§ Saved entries
*** Block opens ***

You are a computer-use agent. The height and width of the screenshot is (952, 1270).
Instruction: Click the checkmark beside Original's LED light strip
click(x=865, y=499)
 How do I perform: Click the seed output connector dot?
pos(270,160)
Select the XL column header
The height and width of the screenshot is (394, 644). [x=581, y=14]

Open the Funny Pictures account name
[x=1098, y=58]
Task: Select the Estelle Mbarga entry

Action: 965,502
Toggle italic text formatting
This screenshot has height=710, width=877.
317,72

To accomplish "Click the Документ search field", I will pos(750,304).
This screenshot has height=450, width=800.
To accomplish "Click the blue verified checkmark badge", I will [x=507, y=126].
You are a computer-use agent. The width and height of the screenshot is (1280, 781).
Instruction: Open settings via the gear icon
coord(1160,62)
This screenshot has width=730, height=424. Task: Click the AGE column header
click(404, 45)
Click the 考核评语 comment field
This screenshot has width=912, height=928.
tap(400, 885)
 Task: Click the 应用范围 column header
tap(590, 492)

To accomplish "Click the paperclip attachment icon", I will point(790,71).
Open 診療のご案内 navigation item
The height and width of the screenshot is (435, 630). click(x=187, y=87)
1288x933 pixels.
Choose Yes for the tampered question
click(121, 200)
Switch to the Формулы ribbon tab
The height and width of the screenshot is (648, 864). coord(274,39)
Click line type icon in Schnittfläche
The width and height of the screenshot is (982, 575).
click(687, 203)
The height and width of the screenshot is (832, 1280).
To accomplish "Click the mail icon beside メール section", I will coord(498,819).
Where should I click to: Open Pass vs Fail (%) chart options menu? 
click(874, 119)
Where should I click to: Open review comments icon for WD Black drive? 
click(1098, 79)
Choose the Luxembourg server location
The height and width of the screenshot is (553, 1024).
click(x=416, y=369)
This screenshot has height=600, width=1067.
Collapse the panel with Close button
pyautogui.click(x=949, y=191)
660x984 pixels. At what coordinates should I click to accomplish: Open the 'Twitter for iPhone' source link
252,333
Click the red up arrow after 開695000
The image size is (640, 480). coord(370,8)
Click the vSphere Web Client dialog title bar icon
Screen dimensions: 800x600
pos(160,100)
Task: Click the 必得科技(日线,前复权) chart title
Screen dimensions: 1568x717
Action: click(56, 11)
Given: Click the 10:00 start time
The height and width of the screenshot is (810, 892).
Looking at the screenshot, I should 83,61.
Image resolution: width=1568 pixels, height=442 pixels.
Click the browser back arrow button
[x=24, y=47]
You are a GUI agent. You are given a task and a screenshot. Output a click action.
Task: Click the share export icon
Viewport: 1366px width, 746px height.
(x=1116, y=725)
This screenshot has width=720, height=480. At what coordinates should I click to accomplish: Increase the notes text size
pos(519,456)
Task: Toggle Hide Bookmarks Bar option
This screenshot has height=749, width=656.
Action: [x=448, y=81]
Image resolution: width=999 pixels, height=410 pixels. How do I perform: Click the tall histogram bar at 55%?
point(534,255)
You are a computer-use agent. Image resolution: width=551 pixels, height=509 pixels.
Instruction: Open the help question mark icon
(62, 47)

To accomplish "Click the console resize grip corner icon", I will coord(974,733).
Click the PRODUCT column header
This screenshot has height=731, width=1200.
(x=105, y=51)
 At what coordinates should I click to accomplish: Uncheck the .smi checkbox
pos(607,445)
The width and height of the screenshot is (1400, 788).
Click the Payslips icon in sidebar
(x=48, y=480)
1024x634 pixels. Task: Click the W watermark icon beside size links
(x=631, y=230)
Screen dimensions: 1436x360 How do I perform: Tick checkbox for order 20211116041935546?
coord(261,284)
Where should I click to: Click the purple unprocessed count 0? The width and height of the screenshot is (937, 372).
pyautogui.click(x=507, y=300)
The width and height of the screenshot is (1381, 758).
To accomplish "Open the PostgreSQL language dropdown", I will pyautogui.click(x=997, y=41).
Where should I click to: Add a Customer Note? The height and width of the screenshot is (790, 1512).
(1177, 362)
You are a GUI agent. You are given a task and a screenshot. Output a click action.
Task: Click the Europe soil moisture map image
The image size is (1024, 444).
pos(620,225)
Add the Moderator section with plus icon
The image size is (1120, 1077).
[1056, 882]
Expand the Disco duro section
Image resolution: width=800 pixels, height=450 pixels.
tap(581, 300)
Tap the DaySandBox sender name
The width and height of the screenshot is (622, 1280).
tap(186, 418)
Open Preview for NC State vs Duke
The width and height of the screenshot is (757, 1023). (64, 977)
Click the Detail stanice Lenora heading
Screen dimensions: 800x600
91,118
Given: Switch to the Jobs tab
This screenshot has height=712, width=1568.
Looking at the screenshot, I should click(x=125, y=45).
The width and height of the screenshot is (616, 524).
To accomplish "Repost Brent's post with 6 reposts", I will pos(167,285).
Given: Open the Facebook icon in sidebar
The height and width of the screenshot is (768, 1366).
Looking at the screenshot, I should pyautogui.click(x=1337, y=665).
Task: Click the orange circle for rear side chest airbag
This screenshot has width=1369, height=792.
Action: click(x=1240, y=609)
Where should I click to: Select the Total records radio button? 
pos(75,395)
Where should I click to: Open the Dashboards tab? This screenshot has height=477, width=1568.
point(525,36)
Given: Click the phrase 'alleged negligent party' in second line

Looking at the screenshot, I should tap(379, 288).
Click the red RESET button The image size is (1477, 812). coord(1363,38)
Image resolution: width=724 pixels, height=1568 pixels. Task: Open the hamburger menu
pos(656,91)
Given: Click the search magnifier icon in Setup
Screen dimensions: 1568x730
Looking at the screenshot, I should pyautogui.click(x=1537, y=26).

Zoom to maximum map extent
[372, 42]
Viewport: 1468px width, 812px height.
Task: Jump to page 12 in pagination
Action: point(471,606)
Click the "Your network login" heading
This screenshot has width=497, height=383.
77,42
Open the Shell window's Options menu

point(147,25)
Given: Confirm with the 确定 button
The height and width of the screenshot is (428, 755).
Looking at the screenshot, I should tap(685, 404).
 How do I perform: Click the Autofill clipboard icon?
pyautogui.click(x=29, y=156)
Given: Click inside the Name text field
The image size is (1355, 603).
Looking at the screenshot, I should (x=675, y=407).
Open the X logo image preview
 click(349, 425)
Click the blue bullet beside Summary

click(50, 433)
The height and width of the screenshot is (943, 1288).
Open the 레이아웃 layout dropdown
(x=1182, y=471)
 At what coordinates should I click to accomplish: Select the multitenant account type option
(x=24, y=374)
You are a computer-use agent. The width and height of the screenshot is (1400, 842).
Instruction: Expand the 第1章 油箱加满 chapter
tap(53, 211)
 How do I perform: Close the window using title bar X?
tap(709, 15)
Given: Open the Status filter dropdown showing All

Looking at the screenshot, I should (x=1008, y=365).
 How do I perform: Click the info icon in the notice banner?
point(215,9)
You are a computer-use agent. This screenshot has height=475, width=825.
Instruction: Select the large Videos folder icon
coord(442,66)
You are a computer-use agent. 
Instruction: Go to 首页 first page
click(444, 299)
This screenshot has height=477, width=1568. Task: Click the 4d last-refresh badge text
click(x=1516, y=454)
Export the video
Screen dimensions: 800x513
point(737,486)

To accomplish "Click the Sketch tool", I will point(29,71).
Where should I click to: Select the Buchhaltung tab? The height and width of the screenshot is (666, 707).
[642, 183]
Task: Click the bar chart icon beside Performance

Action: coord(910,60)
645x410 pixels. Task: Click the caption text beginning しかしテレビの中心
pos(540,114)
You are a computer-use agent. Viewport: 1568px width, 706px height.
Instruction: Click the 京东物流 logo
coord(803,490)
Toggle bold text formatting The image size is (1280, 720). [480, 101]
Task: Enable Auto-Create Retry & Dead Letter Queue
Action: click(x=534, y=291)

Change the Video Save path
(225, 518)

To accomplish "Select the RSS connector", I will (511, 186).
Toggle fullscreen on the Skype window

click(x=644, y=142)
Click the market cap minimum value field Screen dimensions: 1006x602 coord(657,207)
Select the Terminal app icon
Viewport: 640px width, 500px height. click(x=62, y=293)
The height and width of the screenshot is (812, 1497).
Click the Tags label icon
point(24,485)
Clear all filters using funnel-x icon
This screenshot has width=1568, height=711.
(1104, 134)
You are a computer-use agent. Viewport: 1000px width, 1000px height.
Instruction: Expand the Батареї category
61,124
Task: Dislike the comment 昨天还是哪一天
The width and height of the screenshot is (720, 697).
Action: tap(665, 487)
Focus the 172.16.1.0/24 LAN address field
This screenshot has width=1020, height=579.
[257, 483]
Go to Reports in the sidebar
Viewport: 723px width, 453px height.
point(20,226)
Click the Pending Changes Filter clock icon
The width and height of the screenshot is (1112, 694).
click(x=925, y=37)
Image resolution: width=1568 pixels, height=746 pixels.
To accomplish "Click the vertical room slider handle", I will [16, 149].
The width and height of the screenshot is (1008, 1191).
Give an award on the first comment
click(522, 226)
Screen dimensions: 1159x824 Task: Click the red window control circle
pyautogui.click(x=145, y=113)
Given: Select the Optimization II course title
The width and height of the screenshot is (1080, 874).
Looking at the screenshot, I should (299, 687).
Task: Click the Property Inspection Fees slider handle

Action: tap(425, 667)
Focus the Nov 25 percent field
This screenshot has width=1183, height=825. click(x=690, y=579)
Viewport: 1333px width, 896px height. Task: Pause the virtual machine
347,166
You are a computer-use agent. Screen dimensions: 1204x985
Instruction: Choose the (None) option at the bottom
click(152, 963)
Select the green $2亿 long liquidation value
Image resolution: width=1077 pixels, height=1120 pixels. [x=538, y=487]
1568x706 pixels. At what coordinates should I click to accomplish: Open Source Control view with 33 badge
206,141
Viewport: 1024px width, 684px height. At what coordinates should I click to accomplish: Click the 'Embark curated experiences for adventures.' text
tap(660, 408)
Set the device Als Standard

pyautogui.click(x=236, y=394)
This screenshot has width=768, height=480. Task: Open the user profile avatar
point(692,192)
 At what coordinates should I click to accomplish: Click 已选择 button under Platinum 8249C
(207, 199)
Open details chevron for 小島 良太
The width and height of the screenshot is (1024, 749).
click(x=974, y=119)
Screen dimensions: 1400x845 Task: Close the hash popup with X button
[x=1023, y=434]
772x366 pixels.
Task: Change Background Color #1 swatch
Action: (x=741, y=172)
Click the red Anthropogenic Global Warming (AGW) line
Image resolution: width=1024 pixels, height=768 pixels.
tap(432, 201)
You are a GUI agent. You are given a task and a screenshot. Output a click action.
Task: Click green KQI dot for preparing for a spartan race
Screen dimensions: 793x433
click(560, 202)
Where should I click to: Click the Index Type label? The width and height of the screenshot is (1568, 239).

*** Block closes ***

§ WHAT TO WORK ON
For each line above that contains the word "search", copy that line.

§ TASK ANSWER
To accomplish "Click the Документ search field", I will pos(750,304).
Given: Click the search magnifier icon in Setup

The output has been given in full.